The International Betting Integrity Association and H2 Gambling Capital say their major new report provides a “never seen-before-insight” into the gambling sector around the globe.
Belgium.- The International Betting Integrity Association (IBIA) and the data analysts H2 Gambling Capital have teamed up to produce a major report on gambling regulation in 20 jurisdictions around the world.
The “first-of-its-kind study” uses data from regulated betting operators to analyse the strengths and weaknesses of each jurisdiction’s licensing regime across five areas: regulation, tax, product, integrity and advertising.
Titled An Optimum Betting Market, the report studied gambling regulation in Great Britain, Malta, Denmark, Sweden, Spain, Italy, the Netherlands, Colombia, Germany, France, Poland, Kenya, Mexico, Australia, Argentina, Canada, India and in the US states of Nevada and New Jersey.
The data used was taken from betting operators that represent close to 50 per cent of all commercial online betting globally, making the report the most comprehensive yet.
IBIA chief executive Khalid Ali said: “The study and its contents can rightly be justified as unprecedented. H2 has conducted a detailed examination of product data covering $137bn (€112bn) in turnover, along with its own market data.
“The result is a report that provides a never-seen-before insight into global consumer demand, integrity risks and regulatory practices. In doing so, it reveals the core facets of a successful regulatory framework for betting.
“IBIA hopes that these evidenced-based findings will assist the important ongoing global betting and integrity debate.”
The European trade associations the Betting and Gaming Council (BGC) in the UK, Branscheforenigen för Onlinespel (BOS) in Sweden, Jdigital in Spain, NOGA in the Netherlands, and The European Gaming and Betting Association (EGBA) were involved in the report.
The ten pillars of an optimum betting market
David Henwood, director of H2, said the report helps to identify the various factors that form a strong regulatory regime. Based on the data, the report sets out “ten pillars of an optimum betting market”.

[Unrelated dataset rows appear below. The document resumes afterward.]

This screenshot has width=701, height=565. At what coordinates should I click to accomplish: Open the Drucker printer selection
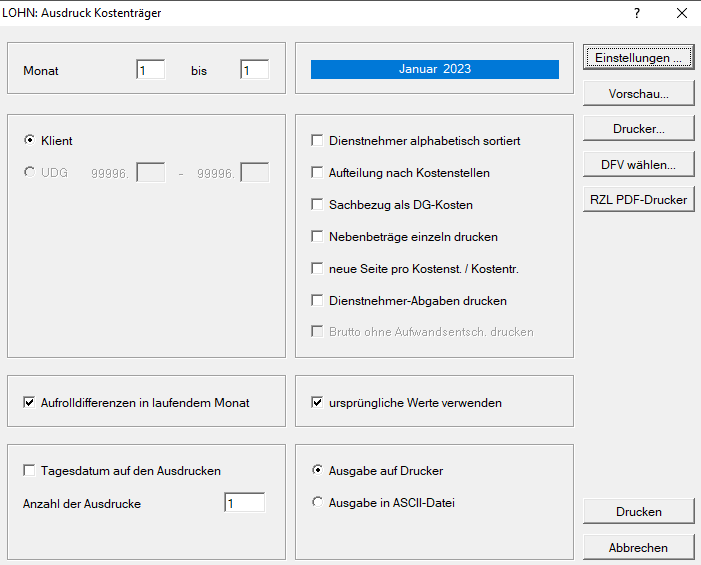tap(638, 129)
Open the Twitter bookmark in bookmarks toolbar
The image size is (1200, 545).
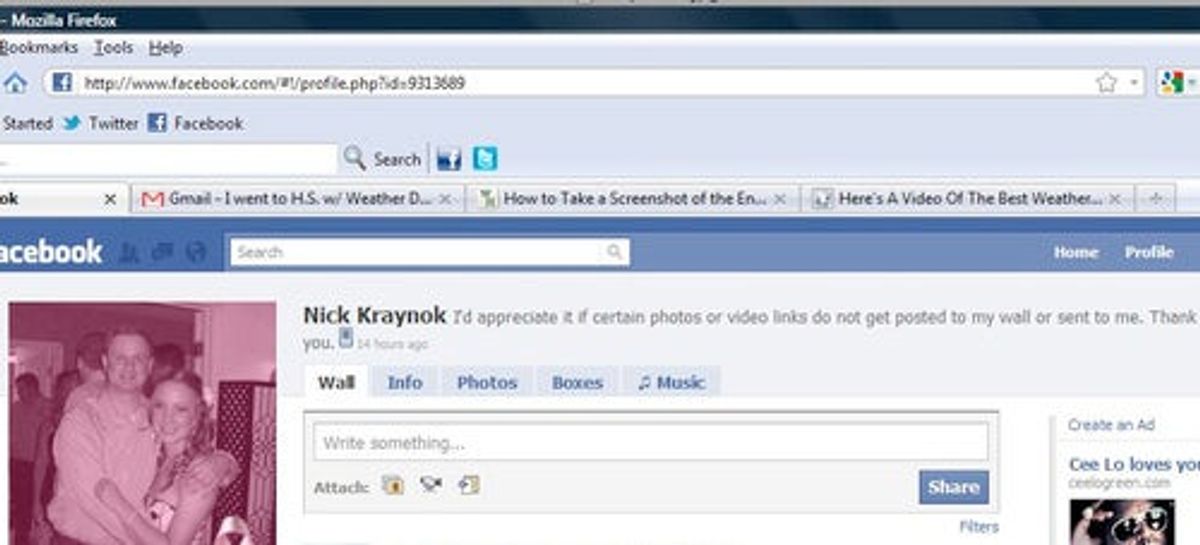click(x=100, y=123)
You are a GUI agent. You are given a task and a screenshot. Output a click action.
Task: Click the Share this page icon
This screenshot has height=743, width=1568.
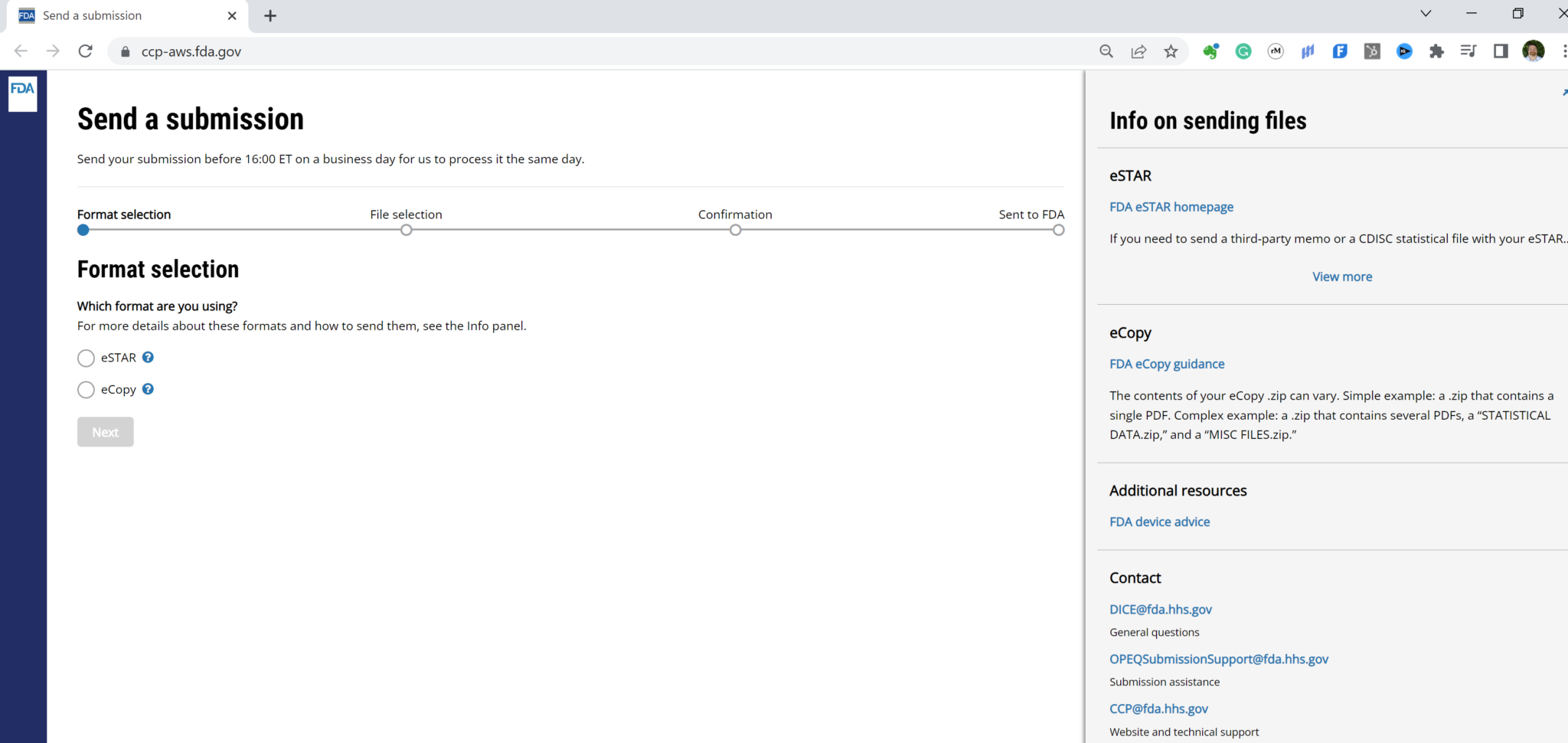(1138, 51)
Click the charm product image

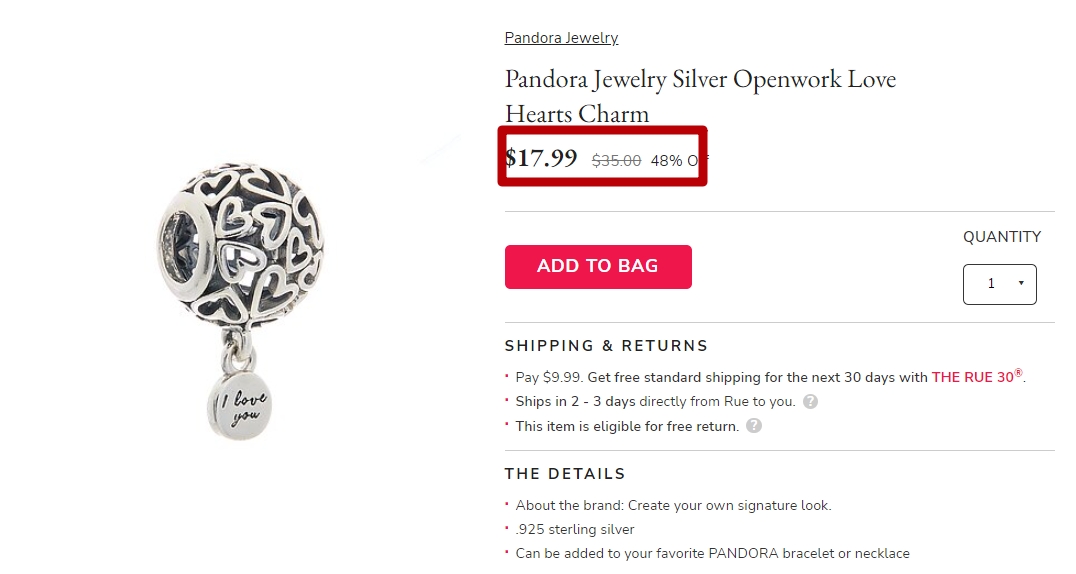tap(240, 299)
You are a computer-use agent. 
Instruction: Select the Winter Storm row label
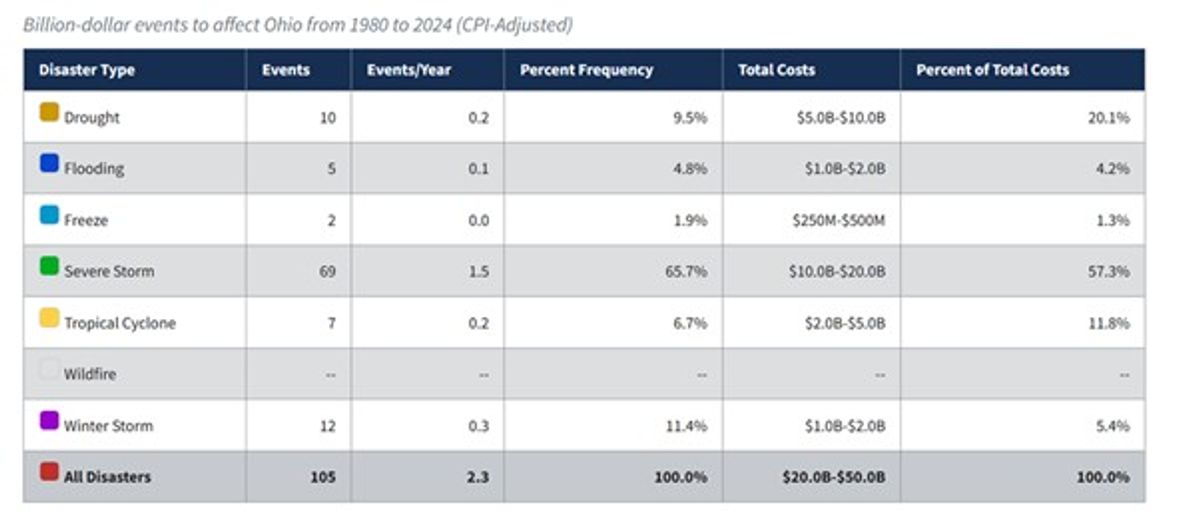(109, 426)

They include allowing both land-based and online betting, unlimited or “market maximising” licence numbers, licence fees that are reflective of regulatory costs, “robust but practical” player protection measures and a betting tax at around 15-20 per cent of gross gaming revenue.

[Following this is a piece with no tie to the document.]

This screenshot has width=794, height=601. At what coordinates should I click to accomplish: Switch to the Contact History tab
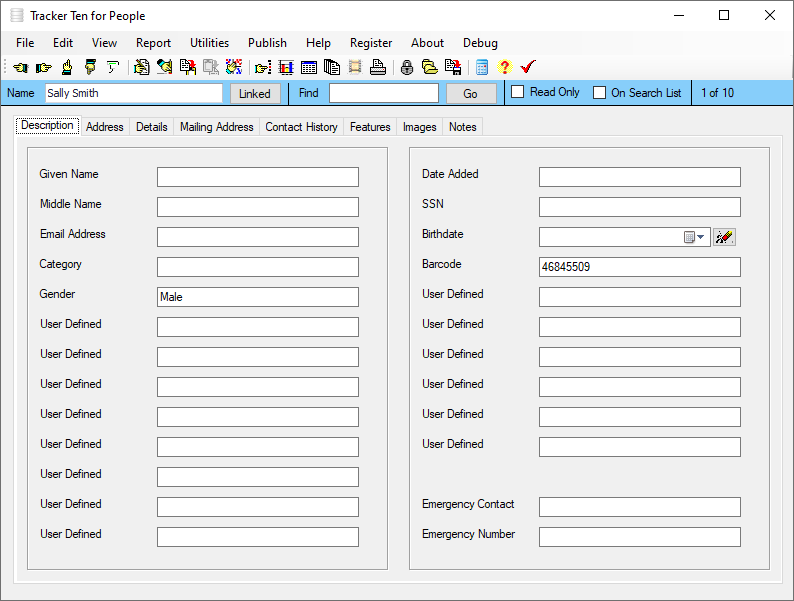(x=301, y=127)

The report concluded that there needed to be a wide product offering of channels and betting markets, strong integrity protocols in place, “balanced” advertising rules and no “overly burdensome” additional taxes.
Henwood said: “Our assessment of the various regulatory models in operation around the world has determined the key factors that are most likely to generate a successful well-regulated betting market: unlimited licensing, competitive GGR tax, wide product offering, integrity provisions and balanced advertising parameters.
“That position and our betting product and integrity evaluation is based on the most extensive and detailed collection of market data that has ever been assembled. The report’s findings are therefore unique and illuminating.”
The global betting market
The report forecasts that global betting turnover will reach $767bn by 2025 and that revenue will reach $106bn. It found that online betting overtook land-based for the first time in 2020. H2 expects that to now remain the case despite the reopening of land-based venues following the Covid-19 pandemic.
IBIA reports slight increase in betting integrity alerts
The IBIA reported 64 suspicious betting events to authorities in the first quarter of 2021.
The number is a slight increase from the 61 events reported in the same quarter last year, but down from the 68 alerts in the final quarter of 2020.
Tennis remained the source of the majority of the alerts, accounting for 18 betting integrity alerts in the quarter. Six of those were reported to the International Tennis Integrity Agency as intelligence reports since they were not events sanctioned by the principal tennis tours.
In 2020, the IBIA reported a 48 per cent increase in suspicious betting alerts, including a 25 per cent increase in alerts relating to football.